(SELECTED PASSAGE Opens)

The Planetary Health Diet, Revisited
The wealthiest 30% drive 70% of food-related environmental impacts. Can we change how we eat, farm, and share power?
Jane Goodall, one of the modern world’s great teachers, passed away on Wed, Oct 1, at 91.
I was lucky enough to hear her speak at a small gathering in Vietnam years ago, and she was exactly as you’d hope: warm, genuine, captivating, and inspiring.
When I heard the news, I happened to be with friends old and new. After the initial shock and sadness, we raised a toast to her remarkable life, reflecting on how much she achieved.
Her comment from this 2021 interview with The Guardian remains an inspiration:
“I have days when I feel like not getting up, like, I wish I was dead, but it doesn’t last long. I guess because I’m obstinate. I’m not going to give in. I’ll die fighting, that’s for sure.”
In January 2019, a group of eminent scientists, including food systems experts, unveiled, for the first time, an ‘ideal diet’ for both a healthy population and a sustainable food system. It recommended a doubling of consumption of nuts, fruits, vegetables and legumes, and a halving of meat and sugar intake.
The EAT-Lancet report made a big splash and also attracted a big backlash. Some of the criticisms - that it would be too costly, too unrealistic - were legitimate but others seemed to have been the result of a highly coordinated campaign by vested interests fearful of losing their profits and power. (See “Hostile Environment” below.)
Nevertheless, it also brought into the mainstream the idea of a planetary health diet (PHD): rich in plants with moderate amounts of animal-source foods and limited added sugars, saturated fats, and salt.
Now the new version it out! The EAT-Lancet 2.0 was published today (Oct 3).
What’s New?
Food justice plays a central role in the new version.
It also included better and more detailed modelling and data analysis to project potential outcomes of a transition to healthy and sustainable food systems.
The Commission’s membership has expanded too. In a press briefing, members noted that it now includes experts in justice and livestock systems, in addition to those in health, sustainability, agriculture, and nutrition. The number of authors has nearly doubled in size: 37 from 17 countries to 70 from 35 countries.
The recommended diet, however, remains largely consistent with the 2019 version.
Despite how it was framed in 2019, the authors said the PHD is based entirely on how it will affect human health and not on environmental criteria.
“The diet’s name arose from the evidence suggesting that its adoption would reduce the environmental impacts and nutritional deficiencies of most current diets,” they said in the new report, adding there’s strong evidence showing the PHD lowers risks of type 2 diabetes, cardiovascular disease, cognitive decline, obesity and several cancers.

(SELECTED PASSAGE Closes)
(EXCERPTED DATA Opens)

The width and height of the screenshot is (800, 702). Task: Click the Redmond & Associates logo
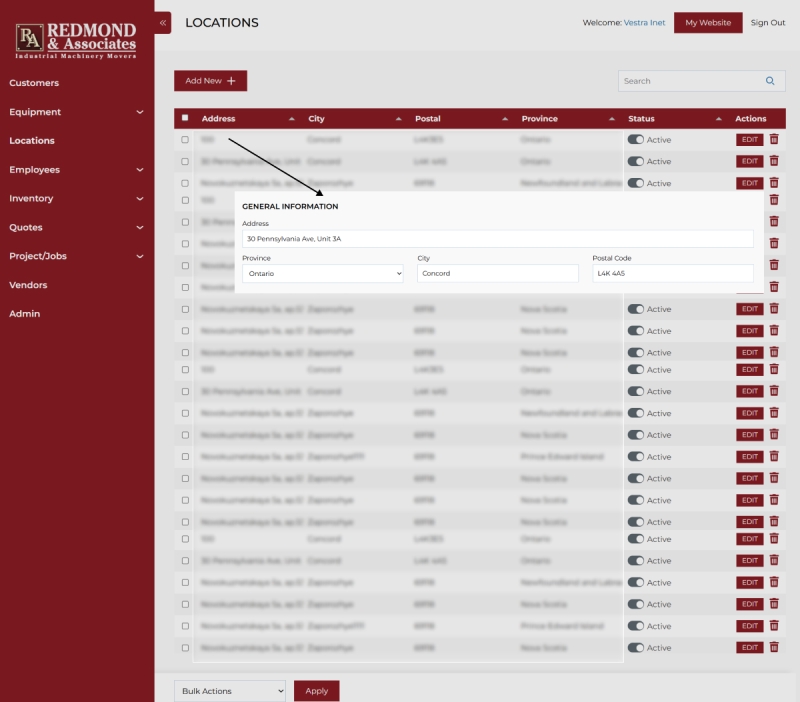(77, 40)
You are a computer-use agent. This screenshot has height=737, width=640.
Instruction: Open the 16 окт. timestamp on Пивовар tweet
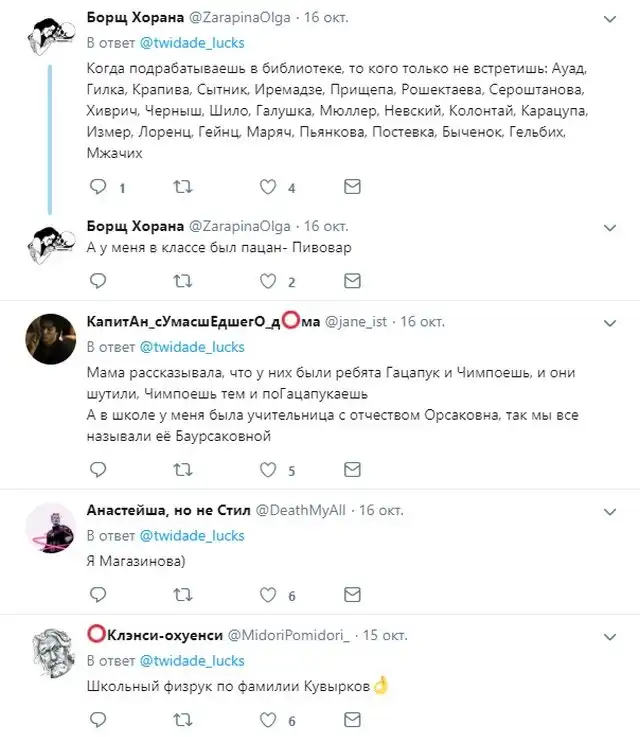326,225
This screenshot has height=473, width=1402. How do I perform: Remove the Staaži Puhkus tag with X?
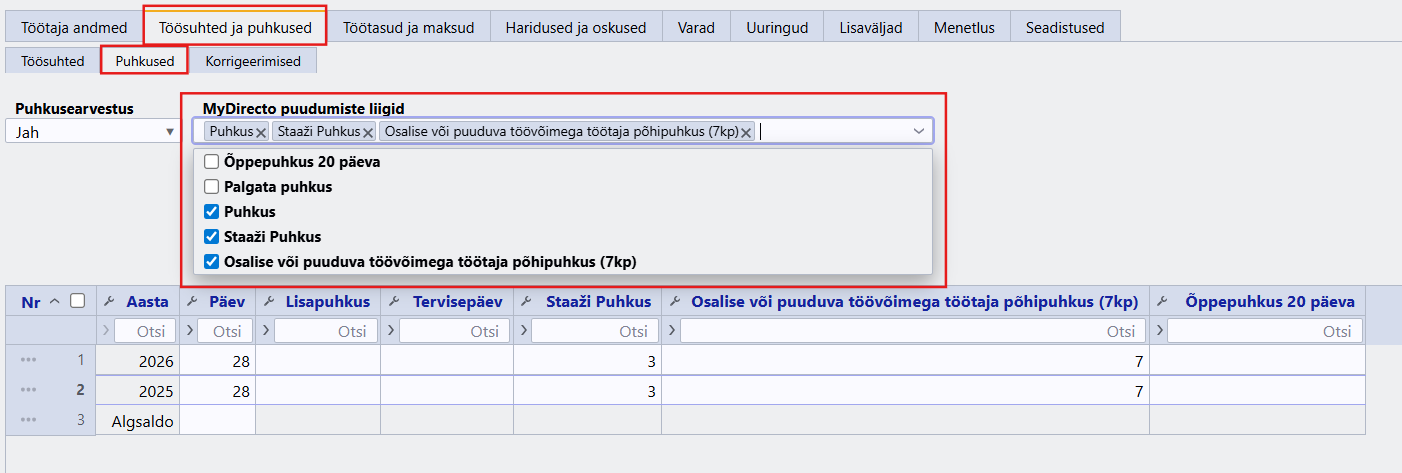point(368,132)
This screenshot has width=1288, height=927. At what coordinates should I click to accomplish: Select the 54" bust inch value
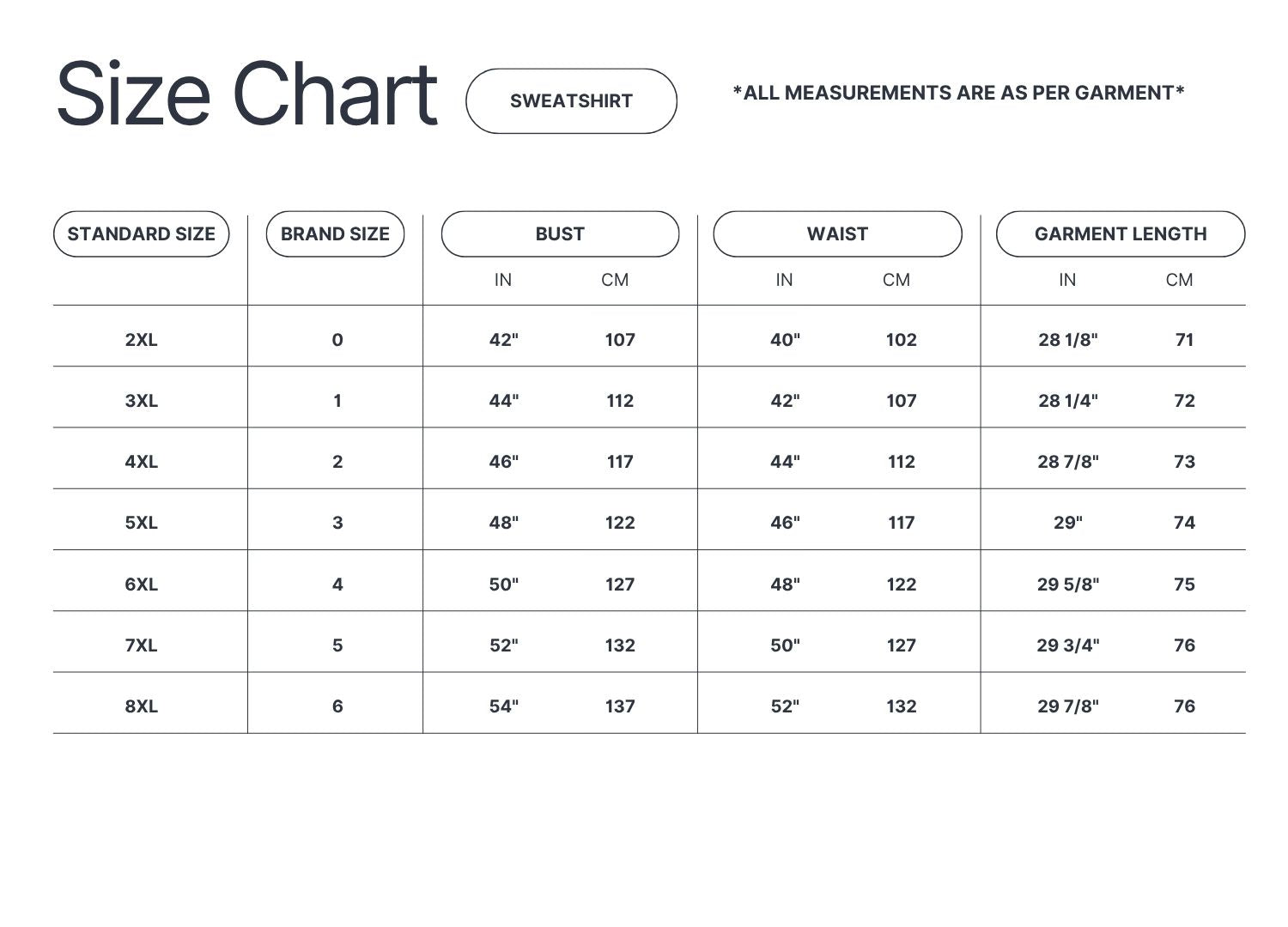(504, 706)
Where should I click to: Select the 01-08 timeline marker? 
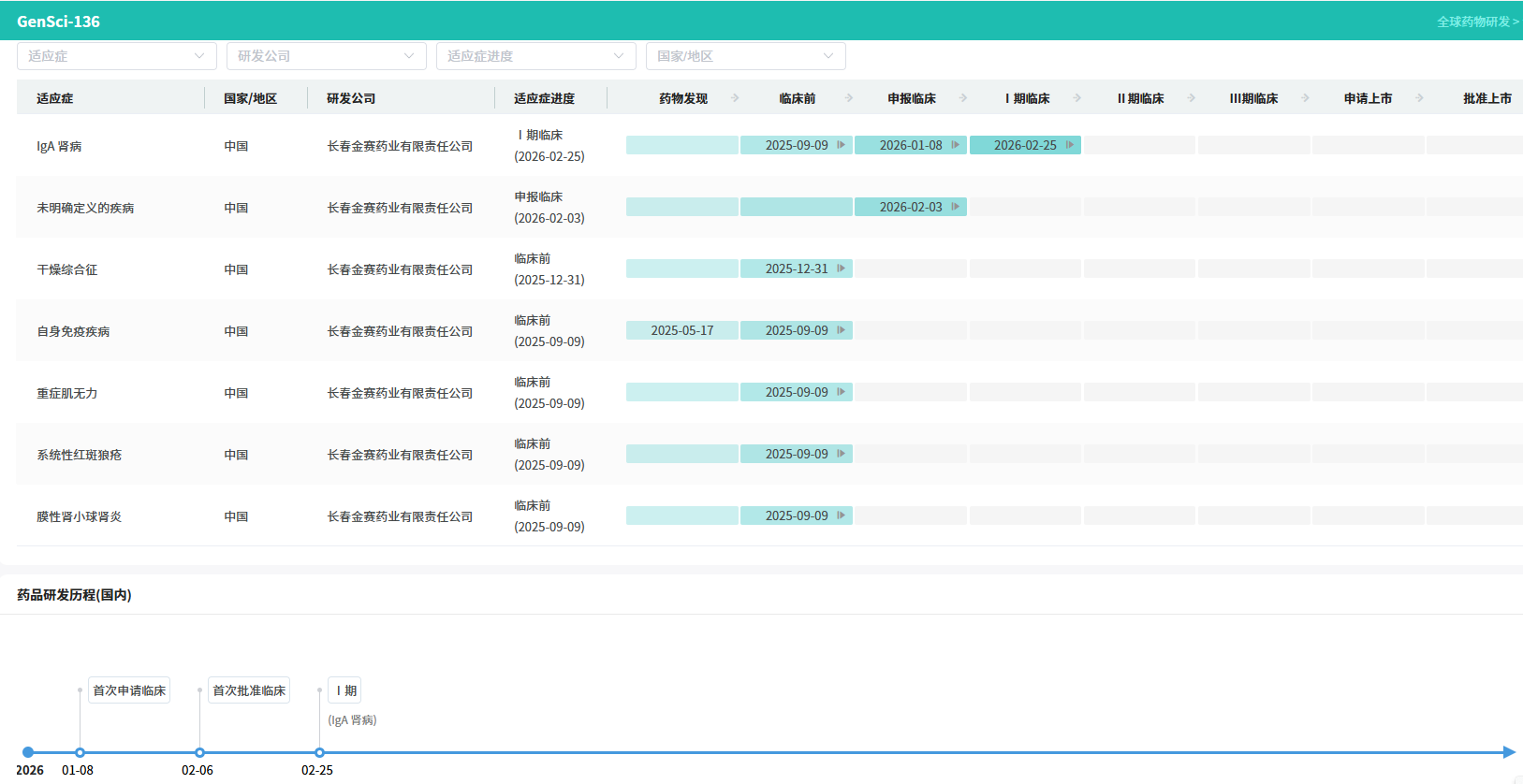81,752
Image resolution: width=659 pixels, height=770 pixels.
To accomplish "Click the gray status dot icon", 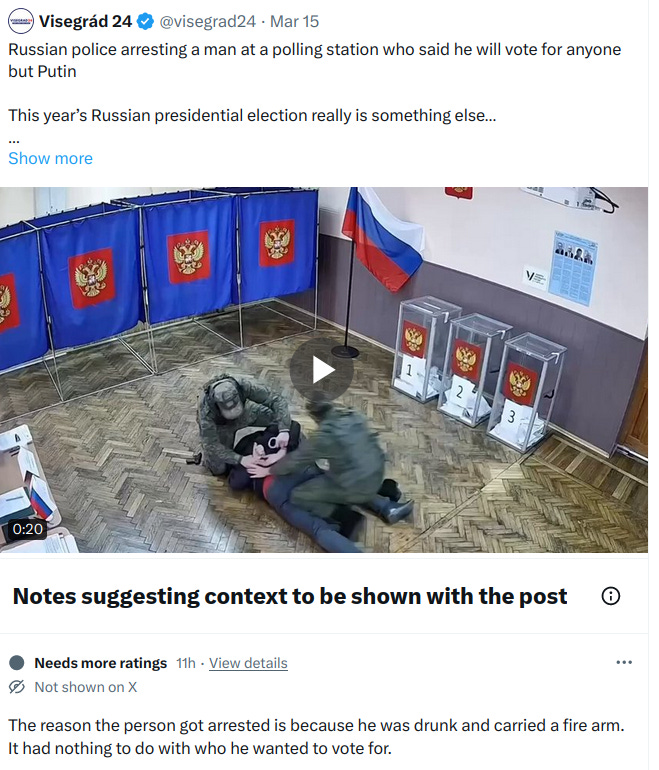I will [17, 663].
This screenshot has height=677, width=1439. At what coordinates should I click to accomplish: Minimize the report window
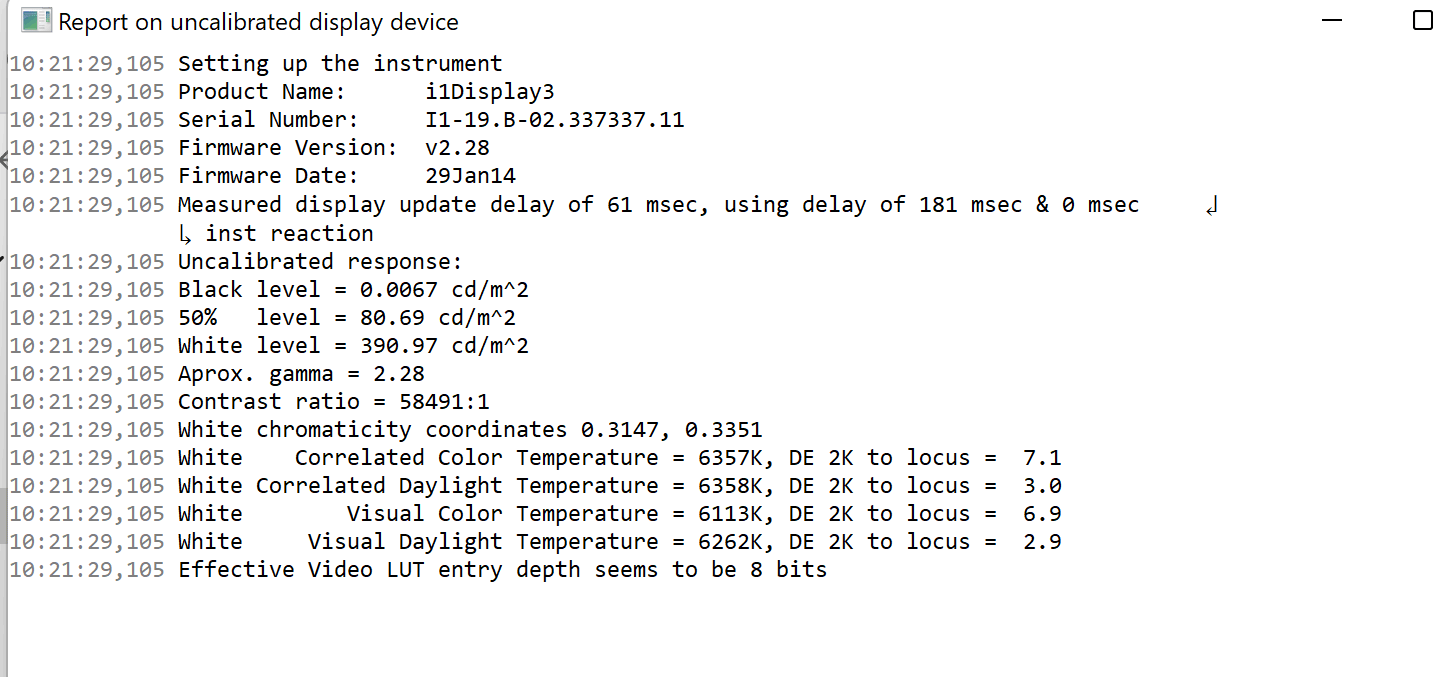click(1332, 20)
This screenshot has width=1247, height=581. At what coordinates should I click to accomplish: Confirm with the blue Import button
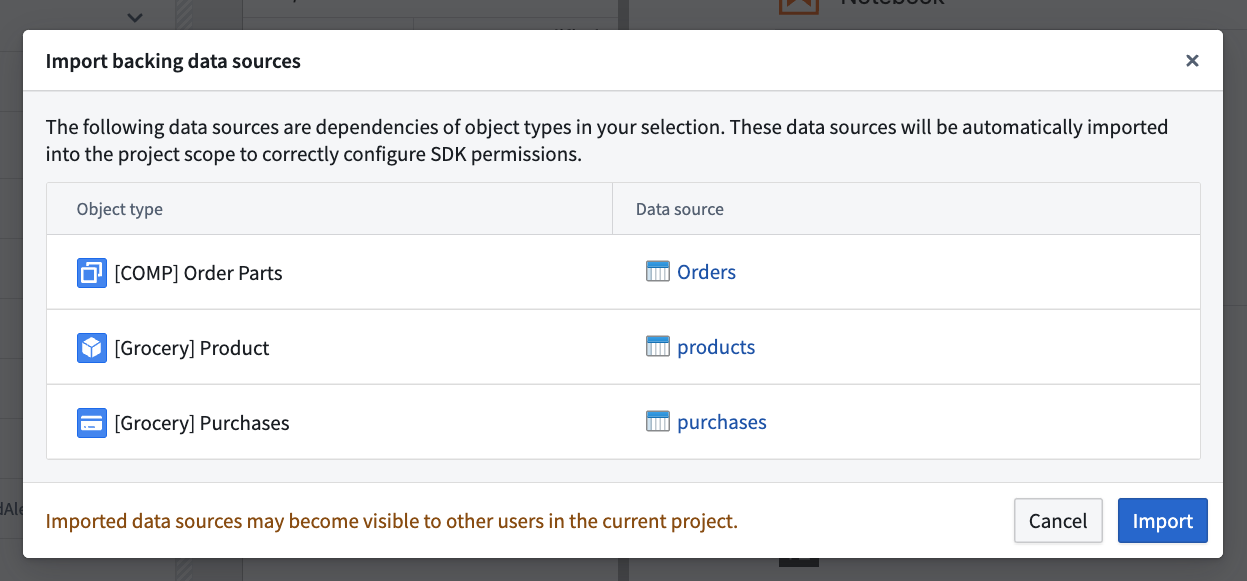[1163, 521]
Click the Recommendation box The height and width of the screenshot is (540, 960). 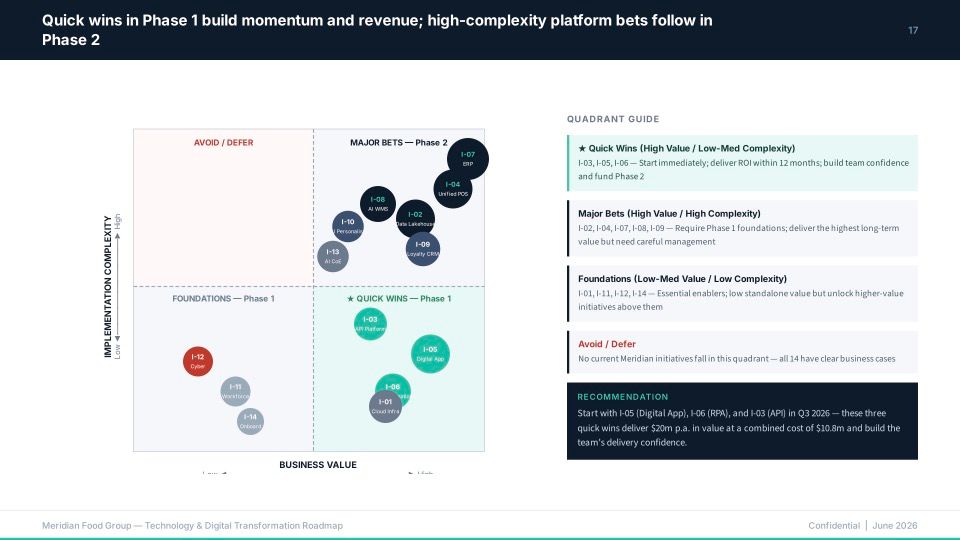(x=742, y=421)
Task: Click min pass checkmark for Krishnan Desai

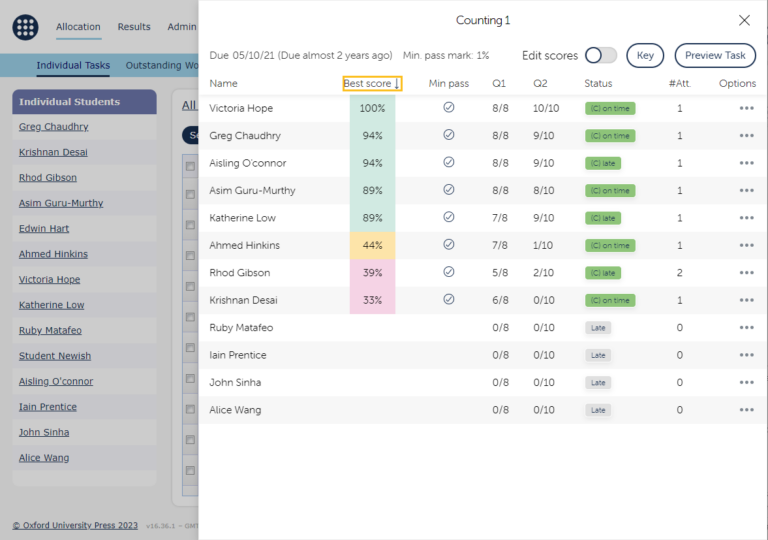Action: [448, 299]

(EXCERPTED DATA Closes)

= EXERCISE INSTRUCTIONS =
Continue the piece on the revised EAT-Lancet planetary health diet, picking up after its final sentence.

= EXERCISE RESPONSE =
“If we had wanted to design a diet that just had minimal environmental impact, it would have been mostly cheap carbohydrates, a lot of starch, potatoes, and grains, but this is a very diverse diet that is really trying to optimise health,” Walter C. Willett, Commission Co-Chair, Professor of Epidemiology and Nutrition at Harvard T.H. Chan School of Public Health, told journalists in a briefing.
“It is based on the best scientific evidence from around the world,” he added.
Key Findings
I’m going to do this through my usual framing of three key food systems challenges: how to make them healthier, greener, and fairer. You can read my issue from the start of the year on why I think they’re key.
Equity: where we are now
The wealthiest 30% of people drive more than 70% of food-related environmental impacts.
Fewer than 1% of the world’s population is currently in the safe and just space where people’s rights and foods needs are met within planetary boundaries.
Nearly a third of the food systems workforce including farm and non-farm workers earn below a living wage. Women earned 50% of what men did. This makes them one of the groups least able to afford a healthy diet.
There is an ongoing “feminisation of agriculture” in almost all regions except high-income countries as men move into jobs that pay more and are considered more stable. If the continued wage gap between men and women is not addressed, food systems injustices would worsen.
Rapid urbanisation is changing food environments and creating food voids (environments lacking in food), food deserts (areas where sufficient healthy food is inaccessible), and food swamps (areas where unhealthy and ultra-processed foods are abundantly available, accessible, and affordable). In these cases, people are at increased risk of food insecurity, micronutrient deficiencies, overweight or obesity, and noncommunicable diseases.
Between 2008 and 2020, 2.6 billion people globally did not have meaningful representation or access to collective bargaining.
High-income countries tend to have generally high levels of collective bargaining but recent shifts towards more concentrated systems and specialised units of production (eg, intensive production of a single crop or species with high technological inputs, such as salmon or chicken) have undermined worker participation, resulting in poor labour standards and animal welfare.
There is a very high degree of corporate concentration along food supply chains. This allows dominant firms to set prices, generate excess profits, influences the kinds of foods available to consumers and dictate what they pay producers and suppliers. They can also influence policy and governance processes in ways that affect democratic participation in food systems governance.
Equity: where we want to be
Where the right to food, the right to a healthy environment, and the right to decent work are enjoyed by all, regardless of their social identity, and everyone has a political voice and fair representation.
Where the three interrelated dimensions of justice are present: distributive justice (fair shares of resources and burdens), representational justice (who has voice and power in decisions), and recognitional justice (respecting different identities so people can participate as equals).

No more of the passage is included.